§ Task prompt: From the line that holds "Click the Power Options battery icon" to the end of the records, reproduce every line exactly. No pictures.

§ The data:
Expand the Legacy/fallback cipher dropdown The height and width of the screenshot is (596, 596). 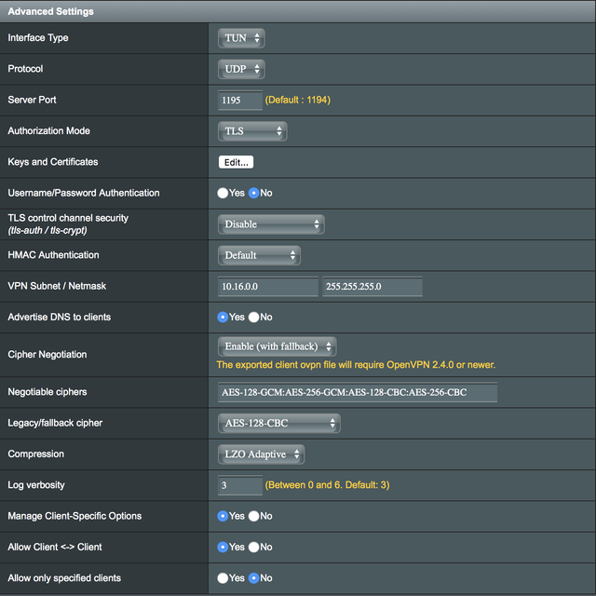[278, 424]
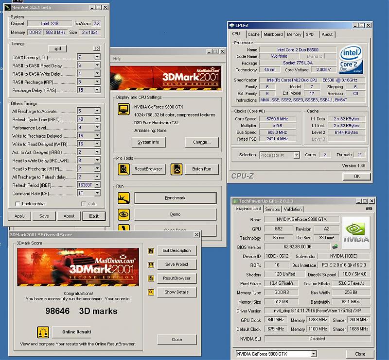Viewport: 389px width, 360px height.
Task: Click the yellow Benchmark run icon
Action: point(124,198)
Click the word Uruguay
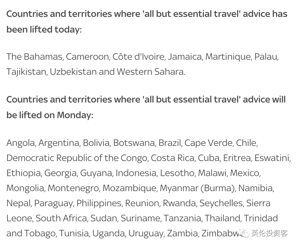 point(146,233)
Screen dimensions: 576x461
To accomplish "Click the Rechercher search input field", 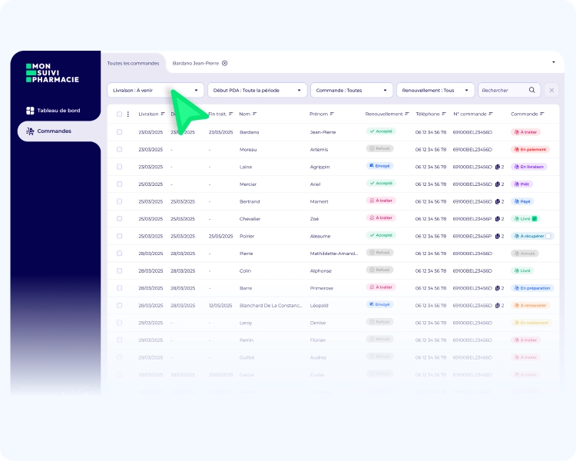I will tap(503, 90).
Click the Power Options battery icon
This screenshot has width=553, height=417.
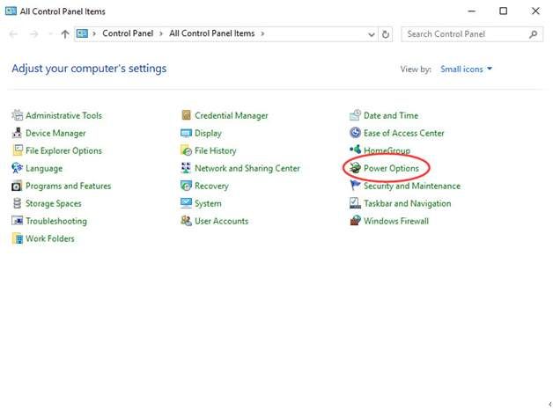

§ Reply:
Click the Power Options battery icon
This screenshot has width=553, height=417.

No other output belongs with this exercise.